We excluded patients who were at risk of severe bleeding, exhibiting, for example, cerebral infarction volume of more than one-third of the affected vascular territory. We also excluded patients who were noted to have severe cerebral edema, other intracranial hemorrhage, or uncontrolled hypertension. Patients with clinically significant tandem stenosis in the extracranial or intracranial internal carotid artery were also excluded. All patients were examined with noncontrast computed tomography (CT) scan for evidence of hemorrhage or evidence of early cerebral infarction before and within 24 hours after endovascular treatment. A magnetic resonance (MR) scan including MR angiography, diffusion-weighted and perfusion-weighted imaging was performed in all available patients for evaluation of infarction volume and perfusion status in target territory. Our final study group consisted of 47 patients who underwent BES placement for symptomatic MCA stenosis refractory to medical therapy.

Endovascular procedures

All angiographic procedures and angioplasty were performed by one radiologist (H.S.K.) with 13 years of experience in neurovascular interventional radiology. Patients received 300 mg of clopidogrel or 200 mg of aspirin daily for at least three days before the procedure. A bolus of 3000 U of heparin was given intravenously at the beginning of the procedure to all patients. With the patient under local anesthesia, complete diagnostic cerebral angiography was performed in each patient.

During the study period between 2008 and 2010, patients with acute ischemic stroke and underlying MCA atherosclerosis underwent IAT with urokinase and mechanical clot disruption with a microcatheter and microguidewire. If immediate reocclusion of recanalized arteries due to underlying MCA stenosis occurred during IAT, an intracranial stent was placed at the stenosis to restore MCA flow. If the patient experienced recurrent TIA or subcortical/internal border zone infarction in the MCA distribution territory that was refractory to medical therapy, an intracranial stent insertion was performed at the MCA stenosis, following diagnostic cerebral angiography.

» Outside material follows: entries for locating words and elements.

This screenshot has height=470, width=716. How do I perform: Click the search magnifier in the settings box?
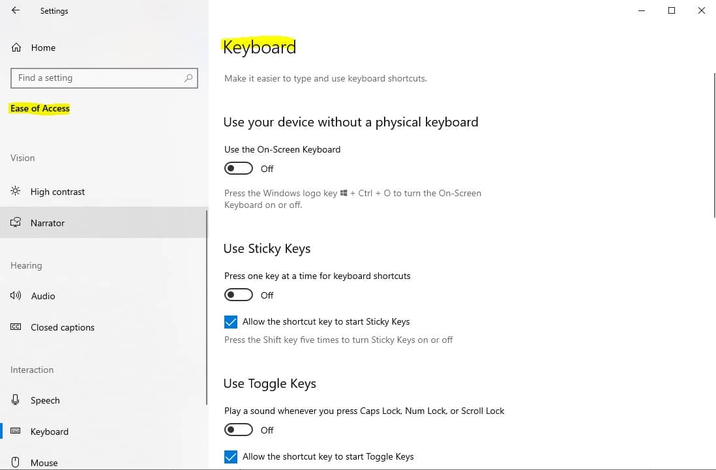pos(188,78)
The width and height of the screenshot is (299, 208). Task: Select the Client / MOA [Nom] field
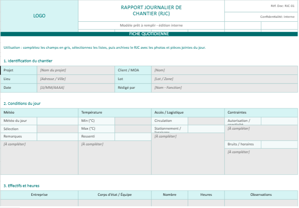click(x=224, y=70)
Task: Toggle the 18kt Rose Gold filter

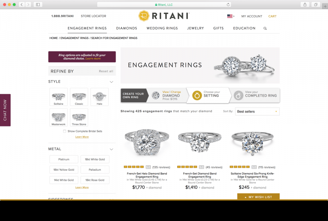Action: pos(95,180)

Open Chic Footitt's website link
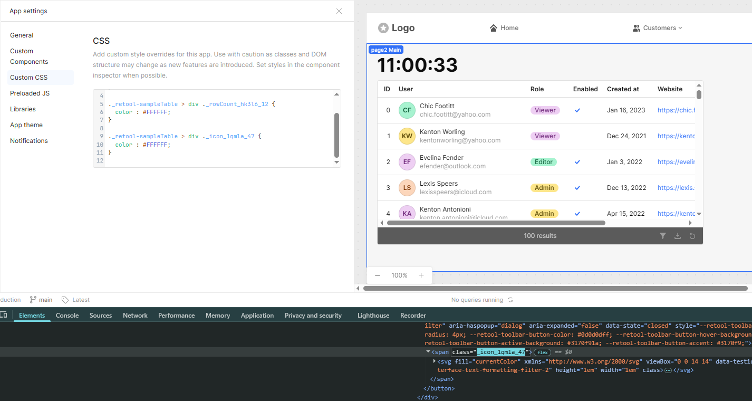click(676, 110)
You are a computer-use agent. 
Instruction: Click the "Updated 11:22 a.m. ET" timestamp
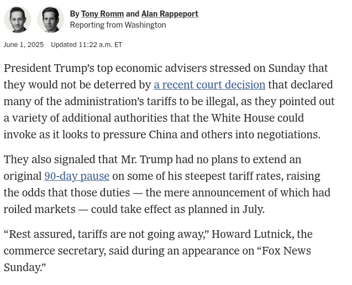[x=87, y=45]
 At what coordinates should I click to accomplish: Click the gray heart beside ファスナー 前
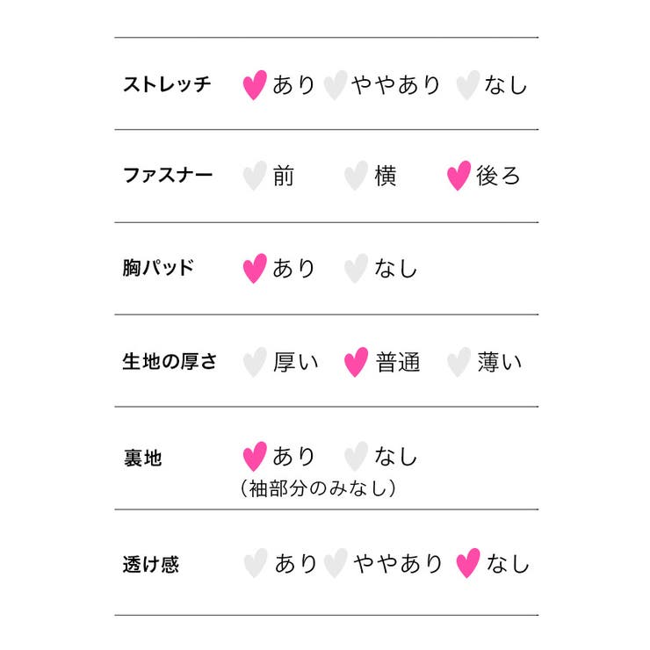254,177
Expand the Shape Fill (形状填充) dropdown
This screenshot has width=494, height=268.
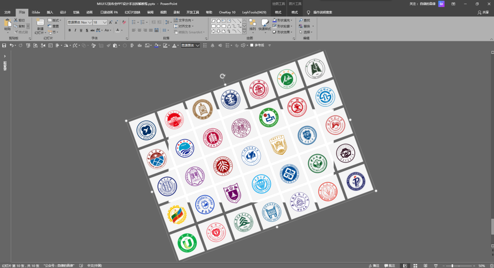click(x=292, y=20)
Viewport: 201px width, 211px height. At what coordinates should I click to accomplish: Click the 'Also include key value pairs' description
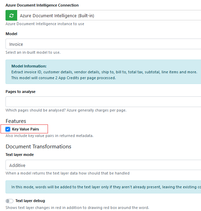coord(49,136)
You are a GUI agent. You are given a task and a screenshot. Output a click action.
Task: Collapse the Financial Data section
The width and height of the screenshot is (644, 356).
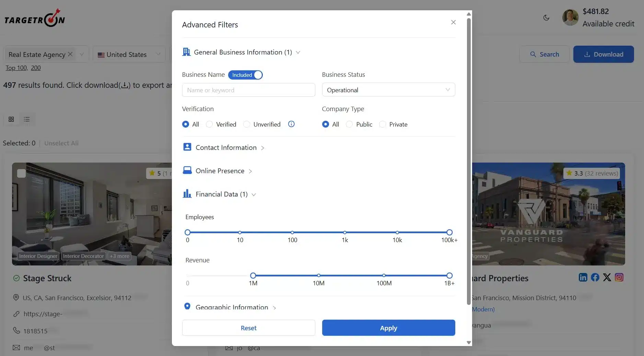(x=221, y=194)
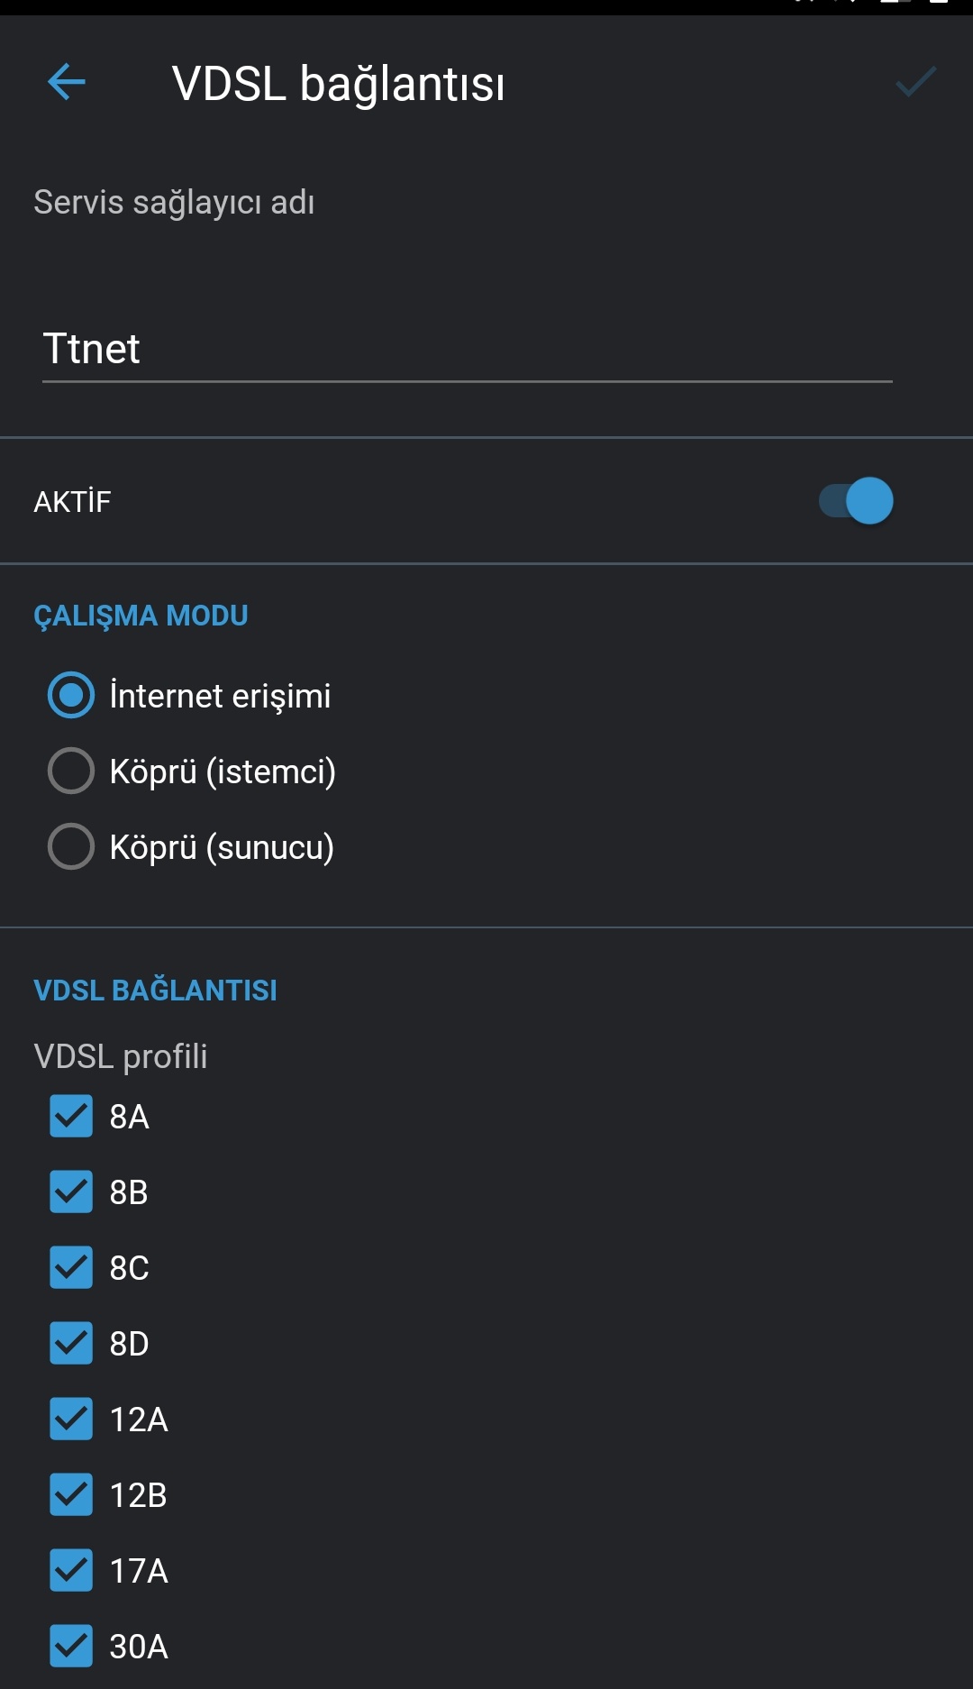The width and height of the screenshot is (973, 1689).
Task: Select Köprü (istemci) mode
Action: coord(71,771)
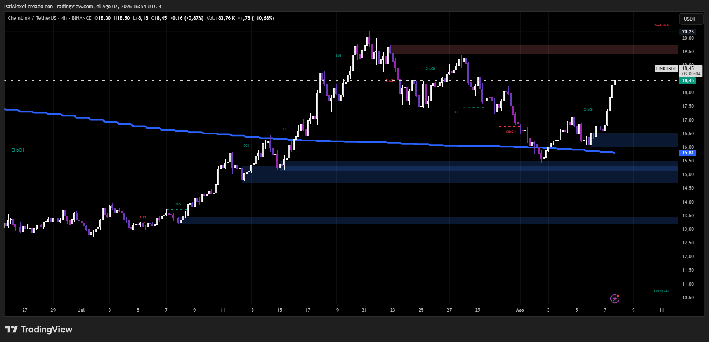Screen dimensions: 709x342
Task: Click the Strong Low label
Action: (661, 291)
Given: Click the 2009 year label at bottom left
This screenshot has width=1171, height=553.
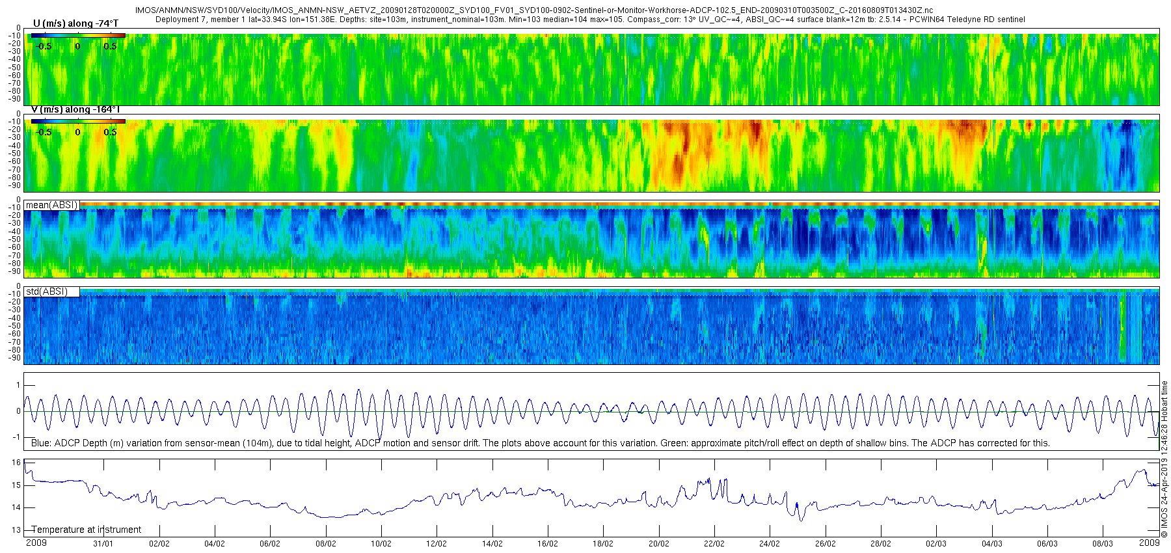Looking at the screenshot, I should [x=36, y=543].
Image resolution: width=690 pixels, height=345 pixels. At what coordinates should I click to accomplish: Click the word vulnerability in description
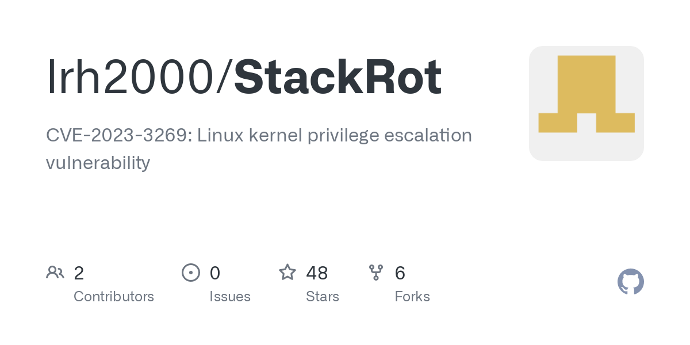pos(98,163)
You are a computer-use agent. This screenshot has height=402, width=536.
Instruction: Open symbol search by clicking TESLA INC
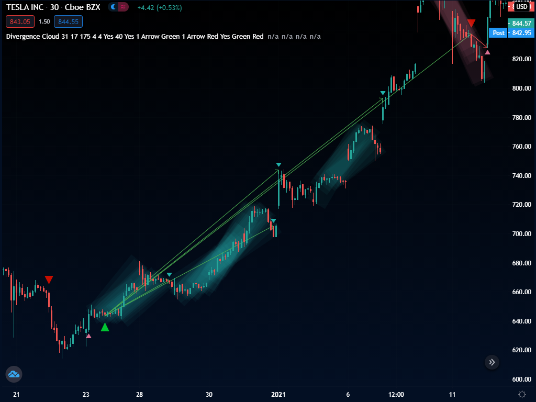(x=24, y=7)
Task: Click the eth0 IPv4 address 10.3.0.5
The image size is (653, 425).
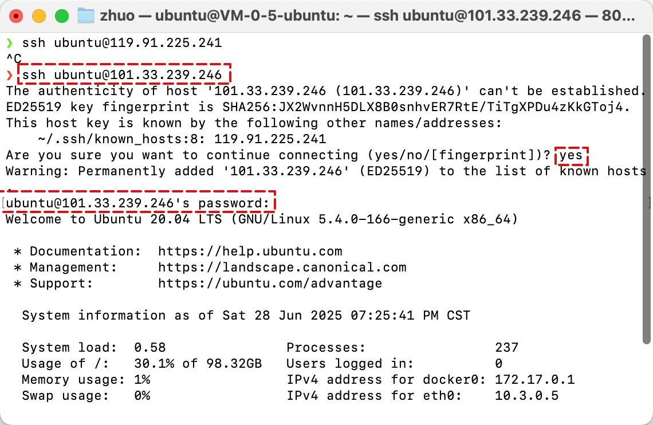Action: 526,395
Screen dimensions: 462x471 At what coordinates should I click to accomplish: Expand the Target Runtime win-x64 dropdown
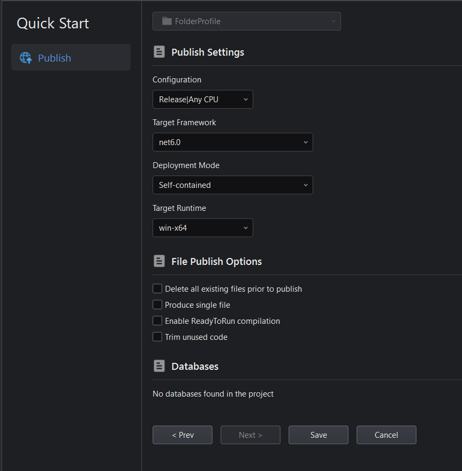point(202,228)
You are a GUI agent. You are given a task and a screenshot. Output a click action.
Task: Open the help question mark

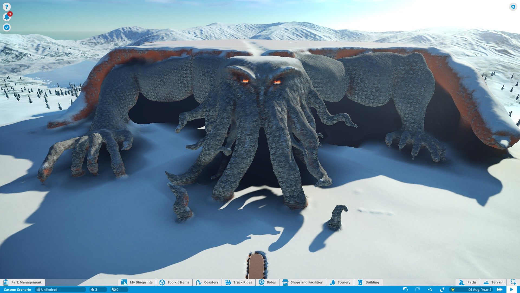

To begin the procedure, a 7- or 8-F guiding catheter was inserted into the cervical portion of the internal carotid artery over an exchange wire. With the use of road mapping, stenosis in the MCA was traversed with a 0.014-inch microguidewire, and a balloon angioplasty catheter was introduced across the stenosis. Balloon angioplasty was performed using a balloon with a smaller diameter than the vessel and a minimum length required to cover the lesion, and was followed by stenting. The BES stent (Flexmater; Abbott, Abbott Park, MI, USA) was sized to approximate the diameter of the normal patent vessel. The stent length was selected to be equal to or exceed the length of the target stenotic lesion (2.0–2.5 mm diameter, 9–12 mm length). The proximal one-third to one-half of the stent was positioned at the point of occlusion. When indicated, stent deployment was performed with a balloon sized to 80% of the predicted vessel diameter. Postprocedural angiography was performed by means of a guiding catheter, and the degree of residual stenosis and the presence of thrombosis or dissection were recorded. Procedural success was defined as successful deployment of a stent with residual stenosis of <50%. An experienced neuroradiologist, blind to the aims of the study, analyzed the angiography results, in accordance with the methods of the Warfarin-Aspirin Symptomatic Intracranial Disease (WASID) trial,⁴ before and after stenting.

Postprocedural management

After the procedure, a complete neurologic examination was performed on each patient by neurologists. A National Institutes of Health Stroke Scale score was recorded before treatment, 24 hours after treatment, and on the day of discharge. After discharge, patients received daily doses of 100 mg of aspirin and 75 mg of clopidogrel.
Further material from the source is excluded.